- [Reading text]:
------------------------------------------------------------------------
Pain Killer Katie Plummer Adams '94
The dancer-actor now helps set bodies straight. by Jeff Candura ’01
Katie Adams likes to think of herself as a bit of a detective. But instead of hunting down criminals, she hunts down pain. Katie is the owner and founder of 360 Neuro Muscular Therapy (360 NMT) in Needham, Massachusetts. NMT is massage-based bodywork that addresses soft tissue tensions, trigger points, and sensitive nerve endings that can cause pain.
“We want to find the source of your pain and treat it,” says Katie. This is where the detective works starts. Perhaps, Katie points out, the pain in your back isn’t due to a problem in your back at all; it could be that your hips are out of alignment or you could have a sore muscle somewhere else that affects your posture and provokes the back pain. For Katie and her staff at 360 NMT, pain is a case to be solved, not just a symptom to be treated.
Katie herself has plenty of experience with pain. She began her career as a dancer and quickly piled up leg injuries. She looked to massage therapy as a solution to nagging ankle pain.
------------------------------------------------------------------------
- [Supplied data]:
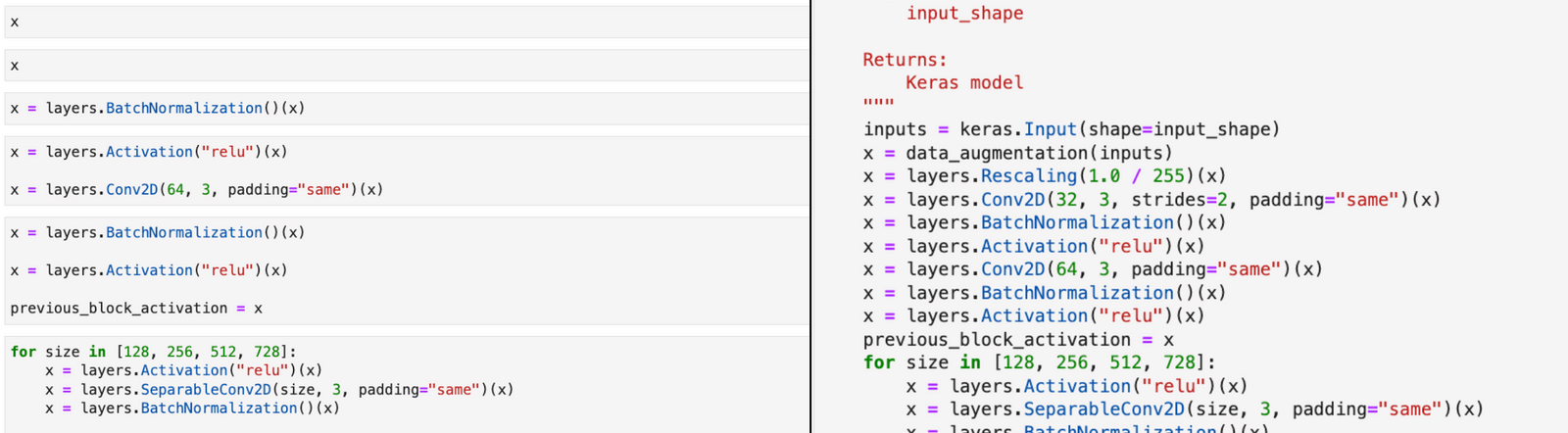The width and height of the screenshot is (1568, 433).
Task: Click the for-loop line in the bottom notebook cell
Action: 153,352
------------------------------------------------------------------------
- [What you are asked to do]:
According to the profile of Katie Adams, what problem led her to look to massage therapy? Answer from the profile alone, without drawing on the data.

- [Written response]:
Nagging ankle pain.